Костя Зубатов был убогой личностью. Его творческого мышления не хватало даже на то, чтобы подняться до диалектического вывода, популярного в уголовных лагерях: "воровать – так миллион, а спать – так с королевой". Поэтому он сидел за штаны. Поэтому, уже сидя со мной в камере, он фантазировал о том, как после освобождения будет скупать икру у прикаспийских рыбаков и спекулировать ею в Ленинграде. Конечно, по сравнению с кражей штанов, спекуляция паюсной икрой была шагом вперед, но небольшим.
Сидеть с Костей Зубатовым было никак. Я почти не ощущал его присутствия в камере. И меня это устраивало: ничто не мешало мне учить языки. Но всему хорошему, как и всему плохому, рано или поздно приходит конец.
С некоторого времени я обратил внимание на то, что Костя начал смотреть на меня как-то странно. Сидя за тумбочкой, я чувствовал, что не могу сосредоточиться, что-то мешает мне. Иногда, задремывая, я просыпался от того же чувства. Каждый раз я ловил на себе сверлящий Костин взгляд, и он моментально отводил его, как только я поворачивался к нему лицом. Наконец, однажды нарыв прорвался.
– Я вспомнил, где я тебя видел, – сказал он, слезая с койки. – Ты мент, капитан. Я видел тебя в ментовской форме в Кировском райотделе милиции. Только там ты допрашивал других, а здесь ты как будто бы сидишь…
Костя начал бегать по камере, разогревая себя больше и больше. Как мне показалось, он начал переходить границы. – Вот что. Костя, сказал я, продолжая лежать, – работал я в милиции или не работал, сейчас это неважно. Важно то, что ты должен заткнуться. Сейчас я лежу, а ты стоишь. Если я встану – ты ляжешь.
Ясно было, что вдвоем больше нам не ужиться. Один должен был уйти. Костя был меньше меня, худощавее и просто слабее. Он подошел к двери и нажал на кнопку вызова надзирателя.
Я вновь остался один. Очередная эпопея закончилась.
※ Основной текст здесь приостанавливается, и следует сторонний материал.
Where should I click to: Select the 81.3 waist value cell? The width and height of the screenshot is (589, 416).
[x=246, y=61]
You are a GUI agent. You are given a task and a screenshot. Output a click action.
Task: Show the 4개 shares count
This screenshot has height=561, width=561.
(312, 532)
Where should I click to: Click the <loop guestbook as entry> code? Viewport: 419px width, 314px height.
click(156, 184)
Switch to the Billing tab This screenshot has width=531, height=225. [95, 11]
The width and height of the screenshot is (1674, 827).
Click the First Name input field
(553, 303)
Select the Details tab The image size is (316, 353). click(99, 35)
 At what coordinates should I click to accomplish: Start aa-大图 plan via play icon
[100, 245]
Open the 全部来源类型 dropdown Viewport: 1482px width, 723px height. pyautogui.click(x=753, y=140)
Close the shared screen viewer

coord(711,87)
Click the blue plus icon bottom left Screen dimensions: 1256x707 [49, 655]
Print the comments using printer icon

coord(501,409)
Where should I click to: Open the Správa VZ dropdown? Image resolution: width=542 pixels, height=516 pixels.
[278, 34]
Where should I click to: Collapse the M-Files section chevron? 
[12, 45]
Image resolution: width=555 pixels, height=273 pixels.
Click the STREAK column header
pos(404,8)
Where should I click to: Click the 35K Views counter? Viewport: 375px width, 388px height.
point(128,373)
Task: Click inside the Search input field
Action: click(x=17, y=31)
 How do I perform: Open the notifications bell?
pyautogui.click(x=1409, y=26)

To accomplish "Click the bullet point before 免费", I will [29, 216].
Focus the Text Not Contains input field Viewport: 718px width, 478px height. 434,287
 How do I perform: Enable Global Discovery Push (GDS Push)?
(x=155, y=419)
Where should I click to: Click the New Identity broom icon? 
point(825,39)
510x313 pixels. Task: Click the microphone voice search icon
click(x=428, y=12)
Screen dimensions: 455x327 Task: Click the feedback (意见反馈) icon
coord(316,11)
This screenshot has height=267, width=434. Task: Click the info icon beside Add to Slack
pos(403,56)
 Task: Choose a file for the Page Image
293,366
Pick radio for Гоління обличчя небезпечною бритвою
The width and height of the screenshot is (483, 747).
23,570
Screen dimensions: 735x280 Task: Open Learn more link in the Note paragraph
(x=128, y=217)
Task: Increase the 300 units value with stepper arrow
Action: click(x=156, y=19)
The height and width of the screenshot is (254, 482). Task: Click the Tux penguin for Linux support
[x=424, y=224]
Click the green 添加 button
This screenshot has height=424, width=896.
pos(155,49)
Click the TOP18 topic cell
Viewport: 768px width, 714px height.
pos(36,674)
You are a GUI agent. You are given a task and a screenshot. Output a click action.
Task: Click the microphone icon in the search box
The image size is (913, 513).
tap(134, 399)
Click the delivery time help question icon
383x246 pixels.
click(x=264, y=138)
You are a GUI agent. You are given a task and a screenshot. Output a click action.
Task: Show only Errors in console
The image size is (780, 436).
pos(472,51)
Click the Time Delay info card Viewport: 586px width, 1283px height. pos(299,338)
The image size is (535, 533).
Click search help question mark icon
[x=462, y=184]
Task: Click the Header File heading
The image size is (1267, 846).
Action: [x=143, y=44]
Странно только, что из тысяч возможных комбинаций случай выбрал именно эту и свел в тюремной камере Большого дома двух людей, бывших когда-то по разные стороны баррикады.
19
Известный русский юморист Михаил Зощенко написал как-то юмористический рассказ под названием "Баня". Я мог бы попробовать сделать то же, но это был бы грустный рассказ.
Нас должны были водить в баню раз в десять дней. И нас водили в баню раз в десять дней. В условиях серого, однообразного, бессуетного существования после окончания следствия баня была событием, которого жаждали. Банный день был лучом света в кромешной тьме и давал надежду в сумятице случайно увидеть или услышать кого-нибудь из ребят. Но между помывкой еще не арестованного и уже арестованного советского человека существуют, как говорят в Одессе, две большие разницы. Из-за этих-то двух больших разниц и не написать мне смешной рассказ о помывке в бане.
Надзиратель, ответственный за помывку, обязан всех помыть, да так, чтобы никто ни с кем случайно не проконтактировал. В его распоряжении несколько часов и многие десятки немытых камер. В самом низу тюрьмы, под лестницей, пять душей. Время на помывку каждого – полчаса, включая одевание и раздевание. Полчаса – уйма времени, и можно вернуться в камеру чистеньким, как поцелуй младенца. Но…
Но неимоверно велико количество комбинаций возможных встреч зэков помытых и не помытых, спускающихся и поднимающихся по одной и той же лестнице, проходящих через один и тот же предбанник, получающих мыло и мочалку в одном и том же месте. Если это произойдет, надзиратели отвечают головой, а если зэк не так вымоется – это его личное дело. Поэтому с самого начала все проходит в спешке, на нервах и надзиратели создают условия, чтобы зэк в любой момент был готов с радостью покинуть душ, о котором он мечтал десять дней.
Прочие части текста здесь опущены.